EU-Kommissionspräsident Jean-Claude Juncker hat für Sonntag ein Gipfeltreffen zur Flüchtlingskrise einberufen. Das teilte Junckers Büro am Mittwoch mit. Bei der Zusammenkunft soll es insbesondere um die Westbalkanroute gehen. Auch Bundeskanzlerin Angela Merkel (CDU) ist eingeladen.

"Angesichts der Ausnahmesituation in den Ländern auf der westlichen Balkanroute sind eine größere Zusammenarbeit, verstärkte Beratungen und sofortiges Handeln von Nöten", teilte Junckers Büro weiter mit.
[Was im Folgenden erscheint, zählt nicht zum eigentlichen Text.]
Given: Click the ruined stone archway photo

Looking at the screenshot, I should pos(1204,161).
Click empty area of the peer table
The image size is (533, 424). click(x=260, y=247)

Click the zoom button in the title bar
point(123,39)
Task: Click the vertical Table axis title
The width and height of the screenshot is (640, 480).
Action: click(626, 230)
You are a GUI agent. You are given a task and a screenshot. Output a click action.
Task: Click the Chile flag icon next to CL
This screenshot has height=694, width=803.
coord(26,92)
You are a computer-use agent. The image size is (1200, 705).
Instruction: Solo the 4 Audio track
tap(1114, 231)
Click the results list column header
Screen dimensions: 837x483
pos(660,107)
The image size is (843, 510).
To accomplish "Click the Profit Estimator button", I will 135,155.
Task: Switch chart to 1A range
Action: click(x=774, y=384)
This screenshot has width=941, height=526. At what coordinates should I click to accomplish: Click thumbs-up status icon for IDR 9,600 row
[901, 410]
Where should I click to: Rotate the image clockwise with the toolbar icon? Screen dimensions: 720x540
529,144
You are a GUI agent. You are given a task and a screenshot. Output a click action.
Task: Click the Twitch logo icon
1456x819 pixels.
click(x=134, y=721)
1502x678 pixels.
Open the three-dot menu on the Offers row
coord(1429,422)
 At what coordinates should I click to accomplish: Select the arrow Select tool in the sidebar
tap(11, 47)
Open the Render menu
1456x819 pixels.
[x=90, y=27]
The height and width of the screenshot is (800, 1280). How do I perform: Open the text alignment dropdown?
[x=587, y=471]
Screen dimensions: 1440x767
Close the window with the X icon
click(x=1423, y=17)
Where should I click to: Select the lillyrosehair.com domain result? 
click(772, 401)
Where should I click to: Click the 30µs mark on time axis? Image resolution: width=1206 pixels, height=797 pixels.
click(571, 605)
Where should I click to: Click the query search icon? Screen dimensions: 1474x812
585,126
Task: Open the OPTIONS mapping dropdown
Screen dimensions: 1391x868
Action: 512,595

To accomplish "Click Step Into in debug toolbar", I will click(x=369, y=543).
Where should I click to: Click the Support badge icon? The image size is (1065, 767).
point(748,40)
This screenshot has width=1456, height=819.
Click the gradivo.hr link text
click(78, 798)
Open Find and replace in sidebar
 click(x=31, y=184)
Neben Merkel nehmen an dem Gipfel in Brüssel die Regierungschefs von Österreich, Bulgarien, Kroatien, Griechenland, Ungarn, Rumänien und Slowenien sowie der Nicht-EU-Staaten Mazedonien und Serbien teil.

Seit Monaten ist die Strecke von den griechischen Inseln aufs Festland und dann weiter über den Balkan nach Mitteleuropa zur Hauptroute der Flüchtlinge geworden - insbesondere für Syrer, Afghanen, Pakistaner und Iraker.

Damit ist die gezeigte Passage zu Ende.